(Data to use):
****

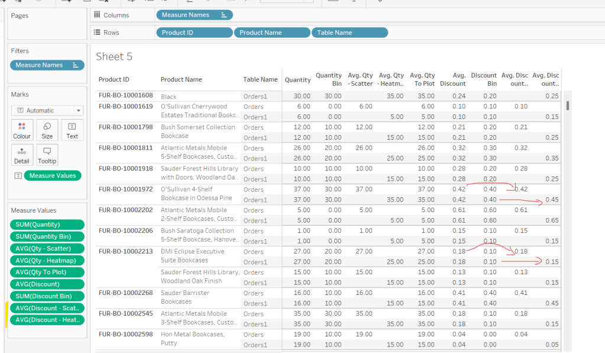
Task: Click the Product Name column header
Action: point(181,79)
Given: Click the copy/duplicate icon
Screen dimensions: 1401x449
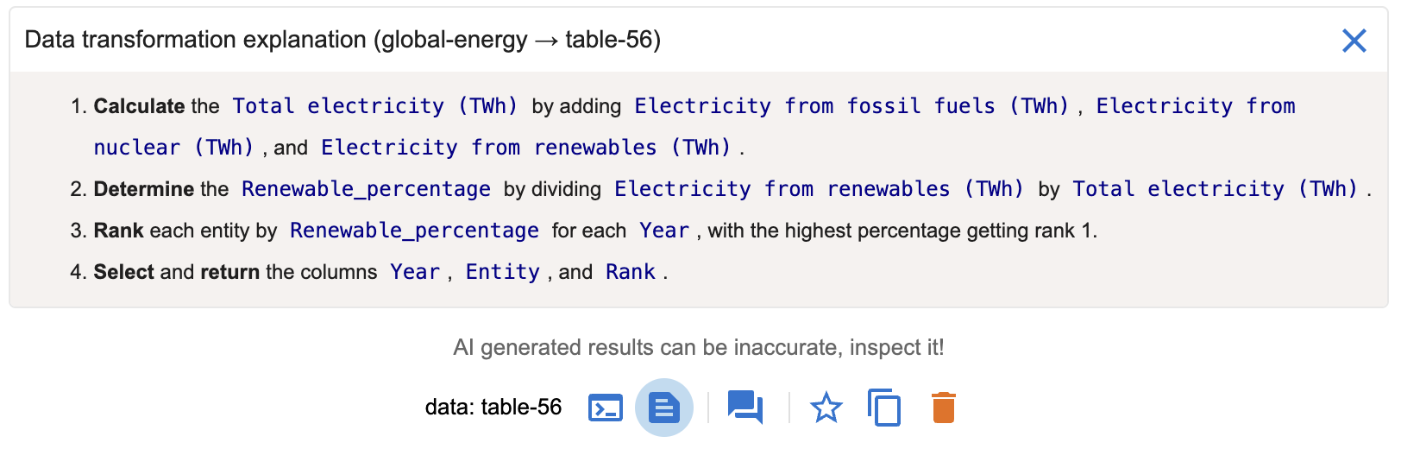Looking at the screenshot, I should 884,408.
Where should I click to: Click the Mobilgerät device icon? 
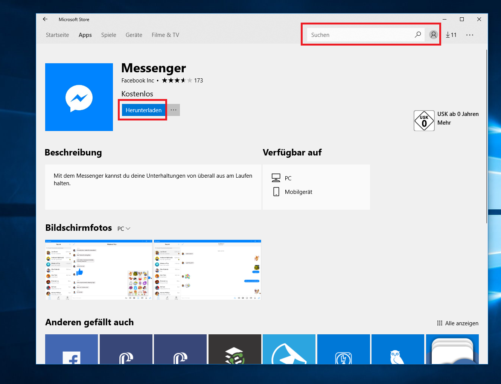(276, 191)
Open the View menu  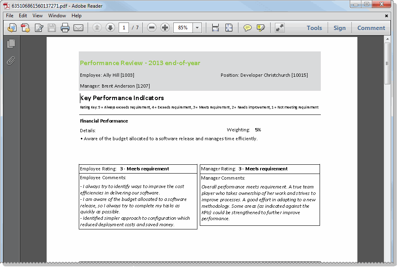click(37, 16)
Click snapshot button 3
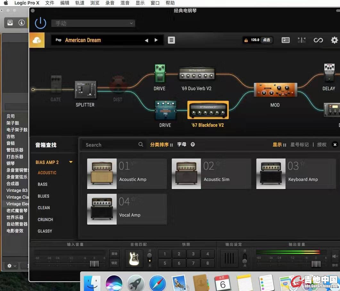 point(193,254)
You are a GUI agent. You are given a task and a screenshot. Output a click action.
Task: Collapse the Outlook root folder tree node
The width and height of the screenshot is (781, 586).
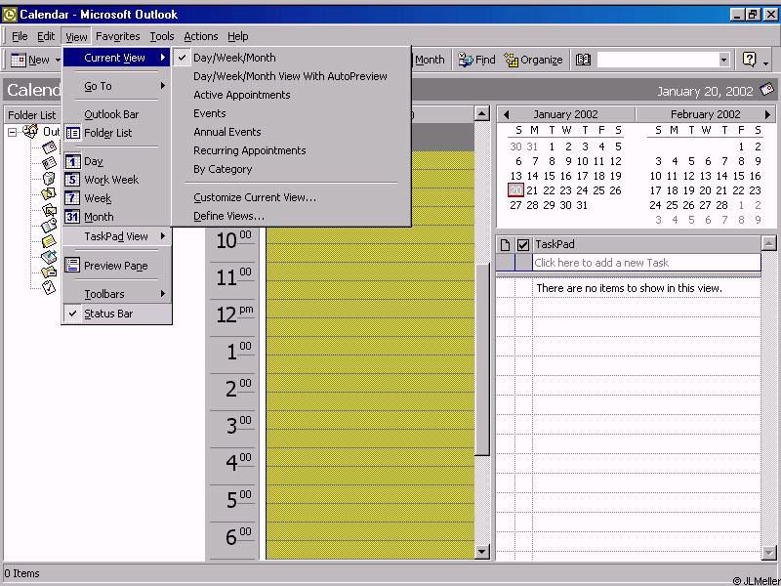[13, 132]
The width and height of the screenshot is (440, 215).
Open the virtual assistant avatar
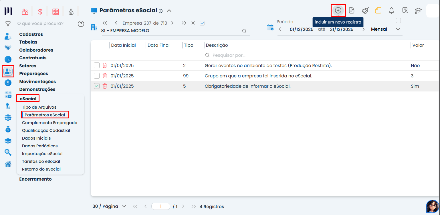pos(432,206)
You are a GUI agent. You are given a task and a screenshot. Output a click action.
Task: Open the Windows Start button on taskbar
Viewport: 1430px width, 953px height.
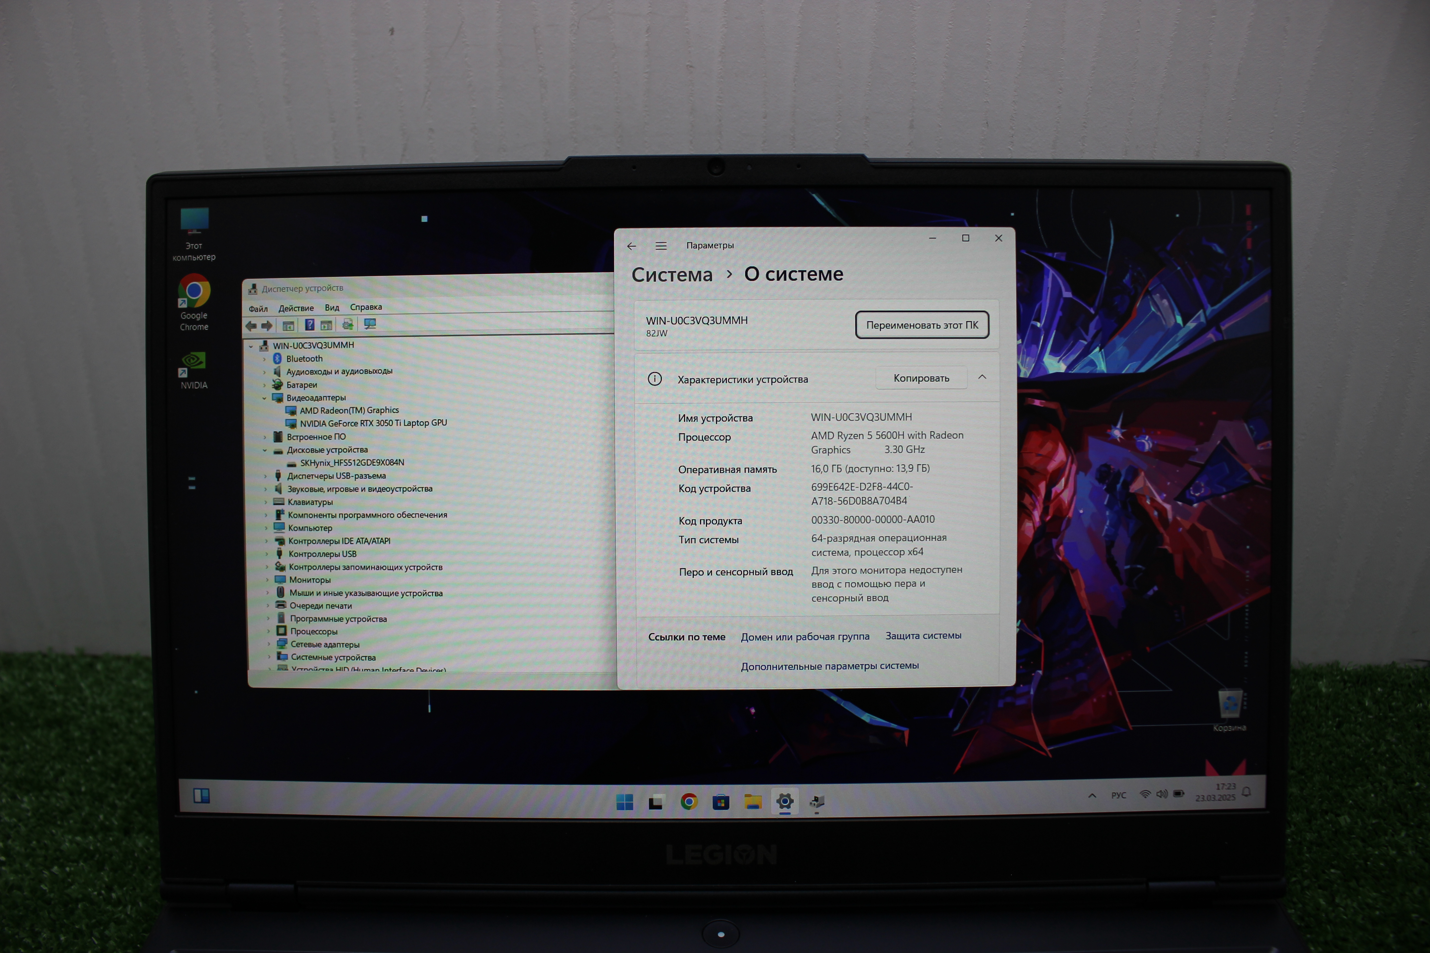point(624,802)
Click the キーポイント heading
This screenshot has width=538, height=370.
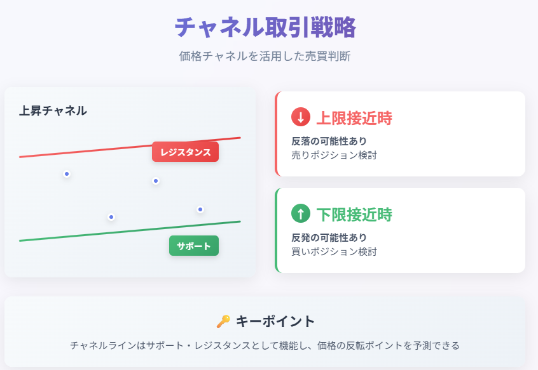(x=275, y=321)
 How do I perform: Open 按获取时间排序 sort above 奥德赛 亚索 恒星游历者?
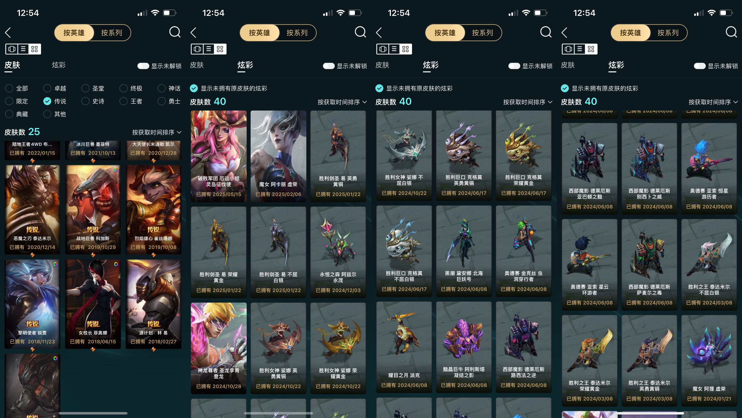coord(713,102)
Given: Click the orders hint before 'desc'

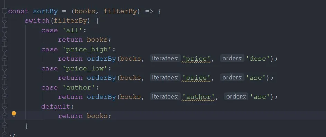Looking at the screenshot, I should 232,59.
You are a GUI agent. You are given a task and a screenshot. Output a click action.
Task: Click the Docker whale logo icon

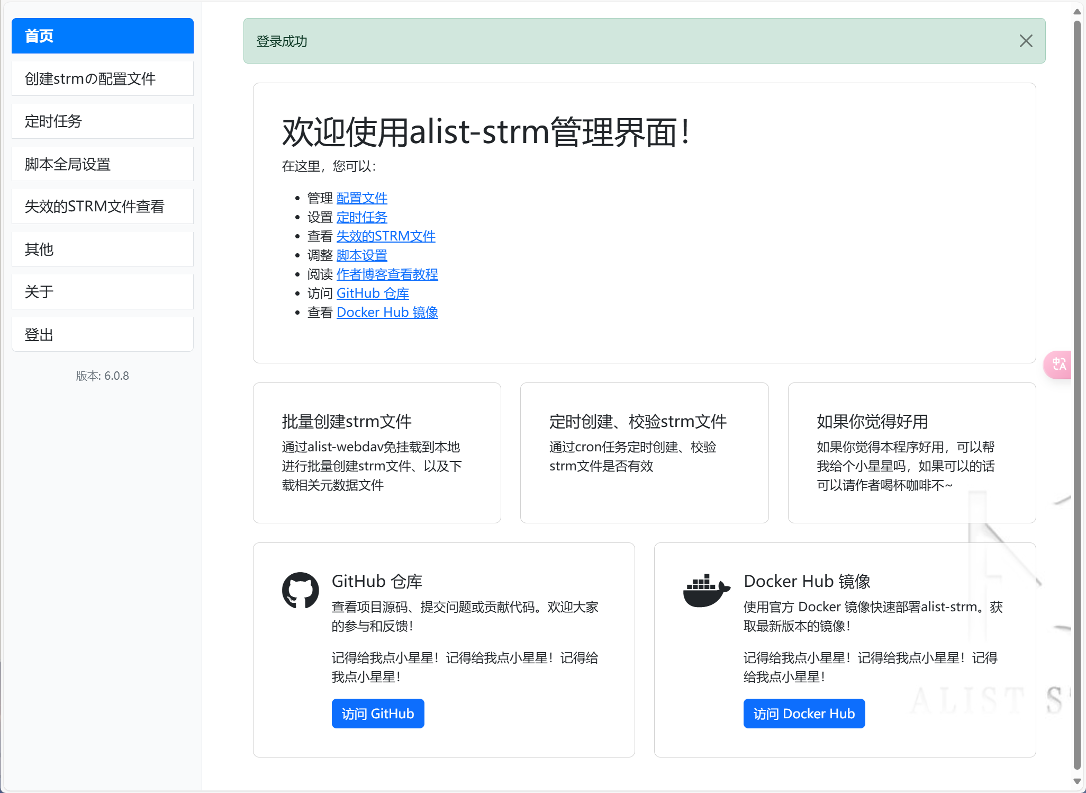(707, 590)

****

(Given exercise): Render the records from the line with "The width and height of the screenshot is (440, 215)." to the line with "Looking at the screenshot, I should 232,59.", both included, as a JSON list of strings with one string per line, skipping blank lines and leaving out the pictures.

(Complete response):
[
  "The width and height of the screenshot is (440, 215).",
  "Open the virtual assistant avatar",
  "pos(432,206)",
  "You are a GUI agent. You are given a task and a screenshot. Output a click action.",
  "Task: Open the Windows Start button on taskbar",
  "Viewport: 1430px width, 953px height.",
  "point(624,802)",
  "Click the キーポイント heading",
  "This screenshot has width=538, height=370.",
  "(x=275, y=321)",
  " How do I perform: Open 按获取时间排序 sort above 奥德赛 亚索 恒星游历者?",
  "coord(713,102)",
  "Given: Click the orders hint before 'desc'",
  "Looking at the screenshot, I should 232,59."
]